## Data extracts

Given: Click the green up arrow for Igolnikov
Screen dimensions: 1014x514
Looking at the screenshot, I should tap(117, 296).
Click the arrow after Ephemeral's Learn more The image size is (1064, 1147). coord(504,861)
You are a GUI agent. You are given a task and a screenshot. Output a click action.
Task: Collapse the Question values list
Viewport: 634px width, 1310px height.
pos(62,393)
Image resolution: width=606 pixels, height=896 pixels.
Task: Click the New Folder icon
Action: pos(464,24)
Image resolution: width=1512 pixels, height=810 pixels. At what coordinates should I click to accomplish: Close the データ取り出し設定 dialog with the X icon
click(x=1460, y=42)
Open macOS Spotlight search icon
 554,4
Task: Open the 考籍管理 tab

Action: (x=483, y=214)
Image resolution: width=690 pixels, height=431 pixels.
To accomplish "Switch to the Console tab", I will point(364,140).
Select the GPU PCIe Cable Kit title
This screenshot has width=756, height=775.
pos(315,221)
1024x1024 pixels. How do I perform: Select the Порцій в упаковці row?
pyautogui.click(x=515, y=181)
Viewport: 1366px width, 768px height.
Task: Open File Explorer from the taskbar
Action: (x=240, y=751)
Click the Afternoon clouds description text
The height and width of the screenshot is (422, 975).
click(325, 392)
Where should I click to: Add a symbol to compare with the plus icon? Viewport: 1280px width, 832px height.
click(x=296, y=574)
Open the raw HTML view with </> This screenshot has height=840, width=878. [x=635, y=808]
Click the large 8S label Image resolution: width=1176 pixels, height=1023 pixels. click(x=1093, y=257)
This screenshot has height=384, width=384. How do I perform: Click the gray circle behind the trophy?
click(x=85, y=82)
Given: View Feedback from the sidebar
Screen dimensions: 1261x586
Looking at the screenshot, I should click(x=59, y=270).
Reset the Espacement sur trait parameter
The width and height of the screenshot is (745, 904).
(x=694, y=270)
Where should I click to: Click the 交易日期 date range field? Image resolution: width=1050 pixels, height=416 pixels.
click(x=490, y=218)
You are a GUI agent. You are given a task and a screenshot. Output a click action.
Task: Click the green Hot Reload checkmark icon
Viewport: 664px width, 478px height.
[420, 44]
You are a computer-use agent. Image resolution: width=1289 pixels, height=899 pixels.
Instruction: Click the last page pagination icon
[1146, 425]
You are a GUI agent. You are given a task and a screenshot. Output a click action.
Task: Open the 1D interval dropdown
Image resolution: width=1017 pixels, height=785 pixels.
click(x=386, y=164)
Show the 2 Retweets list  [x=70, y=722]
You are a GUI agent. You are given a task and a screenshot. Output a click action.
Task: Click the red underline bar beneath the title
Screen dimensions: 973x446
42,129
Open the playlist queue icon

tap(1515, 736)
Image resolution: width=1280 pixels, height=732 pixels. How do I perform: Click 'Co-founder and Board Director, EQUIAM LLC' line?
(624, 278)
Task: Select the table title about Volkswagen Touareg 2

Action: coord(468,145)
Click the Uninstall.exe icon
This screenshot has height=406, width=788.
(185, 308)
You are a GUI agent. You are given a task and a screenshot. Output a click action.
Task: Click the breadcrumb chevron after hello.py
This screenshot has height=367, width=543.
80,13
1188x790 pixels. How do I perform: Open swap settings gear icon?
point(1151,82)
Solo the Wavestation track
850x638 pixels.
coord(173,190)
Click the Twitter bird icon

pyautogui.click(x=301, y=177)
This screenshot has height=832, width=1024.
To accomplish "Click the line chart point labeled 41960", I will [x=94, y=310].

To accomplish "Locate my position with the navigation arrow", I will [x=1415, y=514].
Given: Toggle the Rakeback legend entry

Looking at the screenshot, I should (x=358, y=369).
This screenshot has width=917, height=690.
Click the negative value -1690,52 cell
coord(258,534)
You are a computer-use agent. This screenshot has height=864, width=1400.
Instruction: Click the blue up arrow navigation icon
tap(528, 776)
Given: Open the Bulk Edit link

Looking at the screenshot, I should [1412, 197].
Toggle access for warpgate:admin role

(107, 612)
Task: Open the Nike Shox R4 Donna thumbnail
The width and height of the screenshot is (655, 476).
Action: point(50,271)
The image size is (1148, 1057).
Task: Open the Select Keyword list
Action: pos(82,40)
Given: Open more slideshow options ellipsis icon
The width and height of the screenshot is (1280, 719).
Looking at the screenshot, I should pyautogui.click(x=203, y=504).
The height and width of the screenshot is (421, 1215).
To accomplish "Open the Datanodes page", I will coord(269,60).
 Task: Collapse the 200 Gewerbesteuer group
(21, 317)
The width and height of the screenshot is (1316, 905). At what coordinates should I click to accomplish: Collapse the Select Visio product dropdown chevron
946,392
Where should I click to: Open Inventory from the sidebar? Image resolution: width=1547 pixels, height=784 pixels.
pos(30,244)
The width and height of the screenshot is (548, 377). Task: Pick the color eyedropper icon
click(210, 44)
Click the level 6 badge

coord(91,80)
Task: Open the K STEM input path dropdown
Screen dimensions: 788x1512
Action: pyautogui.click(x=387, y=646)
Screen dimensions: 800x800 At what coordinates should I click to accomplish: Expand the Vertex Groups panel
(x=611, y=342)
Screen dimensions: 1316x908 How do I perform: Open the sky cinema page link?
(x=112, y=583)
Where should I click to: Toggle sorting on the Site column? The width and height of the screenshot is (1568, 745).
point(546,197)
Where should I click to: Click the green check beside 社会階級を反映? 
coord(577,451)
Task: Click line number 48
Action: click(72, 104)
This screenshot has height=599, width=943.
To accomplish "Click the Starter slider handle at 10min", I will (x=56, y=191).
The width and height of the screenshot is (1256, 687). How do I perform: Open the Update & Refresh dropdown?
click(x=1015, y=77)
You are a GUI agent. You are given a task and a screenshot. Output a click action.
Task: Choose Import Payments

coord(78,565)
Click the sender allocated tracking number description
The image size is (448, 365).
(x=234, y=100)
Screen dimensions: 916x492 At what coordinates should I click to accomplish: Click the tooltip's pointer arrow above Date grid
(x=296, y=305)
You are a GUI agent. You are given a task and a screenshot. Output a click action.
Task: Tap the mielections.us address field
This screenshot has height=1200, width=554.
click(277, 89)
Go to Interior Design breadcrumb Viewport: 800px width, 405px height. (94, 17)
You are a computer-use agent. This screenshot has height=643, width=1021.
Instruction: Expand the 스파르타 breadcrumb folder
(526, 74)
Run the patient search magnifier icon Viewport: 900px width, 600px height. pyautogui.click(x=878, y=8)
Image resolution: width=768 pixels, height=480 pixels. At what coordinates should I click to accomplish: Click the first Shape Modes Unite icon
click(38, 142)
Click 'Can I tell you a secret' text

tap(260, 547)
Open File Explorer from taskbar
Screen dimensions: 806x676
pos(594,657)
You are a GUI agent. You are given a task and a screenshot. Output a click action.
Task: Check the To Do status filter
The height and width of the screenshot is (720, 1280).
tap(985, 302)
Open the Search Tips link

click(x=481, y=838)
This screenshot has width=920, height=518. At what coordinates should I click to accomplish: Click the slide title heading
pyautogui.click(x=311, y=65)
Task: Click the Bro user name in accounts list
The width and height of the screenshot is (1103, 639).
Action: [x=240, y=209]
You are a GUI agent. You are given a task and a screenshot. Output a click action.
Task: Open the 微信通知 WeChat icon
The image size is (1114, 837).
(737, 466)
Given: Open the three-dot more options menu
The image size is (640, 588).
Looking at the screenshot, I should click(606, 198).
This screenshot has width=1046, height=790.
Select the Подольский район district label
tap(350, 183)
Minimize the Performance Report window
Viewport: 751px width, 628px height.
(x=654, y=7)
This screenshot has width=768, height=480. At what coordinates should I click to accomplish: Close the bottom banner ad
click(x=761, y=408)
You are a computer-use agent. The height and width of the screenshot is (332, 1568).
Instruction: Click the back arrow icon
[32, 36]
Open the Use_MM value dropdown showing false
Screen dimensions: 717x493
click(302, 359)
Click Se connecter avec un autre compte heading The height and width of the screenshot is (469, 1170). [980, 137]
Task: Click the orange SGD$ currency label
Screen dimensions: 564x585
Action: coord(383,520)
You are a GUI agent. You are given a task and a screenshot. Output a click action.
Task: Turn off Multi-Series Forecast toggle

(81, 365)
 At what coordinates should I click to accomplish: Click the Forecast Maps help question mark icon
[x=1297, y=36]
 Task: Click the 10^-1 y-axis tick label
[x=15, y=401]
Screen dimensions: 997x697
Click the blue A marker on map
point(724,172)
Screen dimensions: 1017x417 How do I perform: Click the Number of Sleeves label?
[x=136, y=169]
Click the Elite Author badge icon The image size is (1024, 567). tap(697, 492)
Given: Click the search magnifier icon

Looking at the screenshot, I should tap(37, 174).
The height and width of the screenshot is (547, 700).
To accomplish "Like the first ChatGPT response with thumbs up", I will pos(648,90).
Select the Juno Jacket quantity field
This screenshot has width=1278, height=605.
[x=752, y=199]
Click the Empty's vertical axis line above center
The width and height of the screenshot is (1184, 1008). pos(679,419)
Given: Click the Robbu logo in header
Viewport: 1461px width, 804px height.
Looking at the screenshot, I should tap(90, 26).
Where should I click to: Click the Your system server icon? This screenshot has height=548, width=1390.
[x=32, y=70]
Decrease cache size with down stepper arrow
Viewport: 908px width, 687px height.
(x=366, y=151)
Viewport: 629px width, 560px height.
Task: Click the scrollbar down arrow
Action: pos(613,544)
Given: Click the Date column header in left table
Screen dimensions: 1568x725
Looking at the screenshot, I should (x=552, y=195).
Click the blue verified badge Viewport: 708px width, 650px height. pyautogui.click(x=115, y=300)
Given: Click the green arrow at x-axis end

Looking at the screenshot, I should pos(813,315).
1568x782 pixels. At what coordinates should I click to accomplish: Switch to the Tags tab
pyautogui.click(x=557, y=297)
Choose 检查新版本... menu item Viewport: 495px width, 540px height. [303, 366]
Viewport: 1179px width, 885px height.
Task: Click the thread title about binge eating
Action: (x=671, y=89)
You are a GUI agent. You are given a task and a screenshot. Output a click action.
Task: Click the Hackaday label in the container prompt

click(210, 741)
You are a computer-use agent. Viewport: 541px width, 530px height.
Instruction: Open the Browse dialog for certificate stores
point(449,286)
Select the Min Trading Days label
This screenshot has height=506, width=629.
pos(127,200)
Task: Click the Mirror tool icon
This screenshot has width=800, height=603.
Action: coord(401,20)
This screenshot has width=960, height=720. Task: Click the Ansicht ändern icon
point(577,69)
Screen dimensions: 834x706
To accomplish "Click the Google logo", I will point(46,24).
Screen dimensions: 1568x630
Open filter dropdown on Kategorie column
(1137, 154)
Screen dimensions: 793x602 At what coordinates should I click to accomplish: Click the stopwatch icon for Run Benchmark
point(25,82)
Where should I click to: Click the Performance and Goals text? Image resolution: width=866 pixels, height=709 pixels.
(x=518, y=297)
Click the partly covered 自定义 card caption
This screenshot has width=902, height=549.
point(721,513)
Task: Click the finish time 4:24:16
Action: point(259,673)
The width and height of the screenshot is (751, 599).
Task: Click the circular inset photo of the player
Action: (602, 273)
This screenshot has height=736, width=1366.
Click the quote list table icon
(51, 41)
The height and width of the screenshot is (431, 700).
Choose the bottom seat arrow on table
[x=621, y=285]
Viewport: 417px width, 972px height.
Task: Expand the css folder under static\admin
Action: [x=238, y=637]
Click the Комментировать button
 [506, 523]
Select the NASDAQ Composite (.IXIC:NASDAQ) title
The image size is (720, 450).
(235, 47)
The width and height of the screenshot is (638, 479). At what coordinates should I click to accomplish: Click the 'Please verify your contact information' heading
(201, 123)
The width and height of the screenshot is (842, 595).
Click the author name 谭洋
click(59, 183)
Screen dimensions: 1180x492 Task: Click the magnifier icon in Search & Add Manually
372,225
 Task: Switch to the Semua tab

## Task requirements
From the entries above, print the lines beginning at the one with "Task: Open the 考籍管理 tab" and stopping after the one with "Given: View Feedback from the sidebar", exactly as written and with nothing else.

## Answer area
Task: Open the 考籍管理 tab

Action: (x=483, y=214)
Image resolution: width=690 pixels, height=431 pixels.
To accomplish "Switch to the Console tab", I will point(364,140).
Select the GPU PCIe Cable Kit title
This screenshot has width=756, height=775.
pos(315,221)
1024x1024 pixels. How do I perform: Select the Порцій в упаковці row?
pyautogui.click(x=515, y=181)
Viewport: 1366px width, 768px height.
Task: Open File Explorer from the taskbar
Action: (x=240, y=751)
Click the Afternoon clouds description text
The height and width of the screenshot is (422, 975).
click(325, 392)
Where should I click to: Add a symbol to compare with the plus icon? Viewport: 1280px width, 832px height.
click(x=296, y=574)
Open the raw HTML view with </> This screenshot has height=840, width=878. [x=635, y=808]
Click the large 8S label Image resolution: width=1176 pixels, height=1023 pixels. click(x=1093, y=257)
This screenshot has height=384, width=384. How do I perform: Click the gray circle behind the trophy?
click(x=85, y=82)
Given: View Feedback from the sidebar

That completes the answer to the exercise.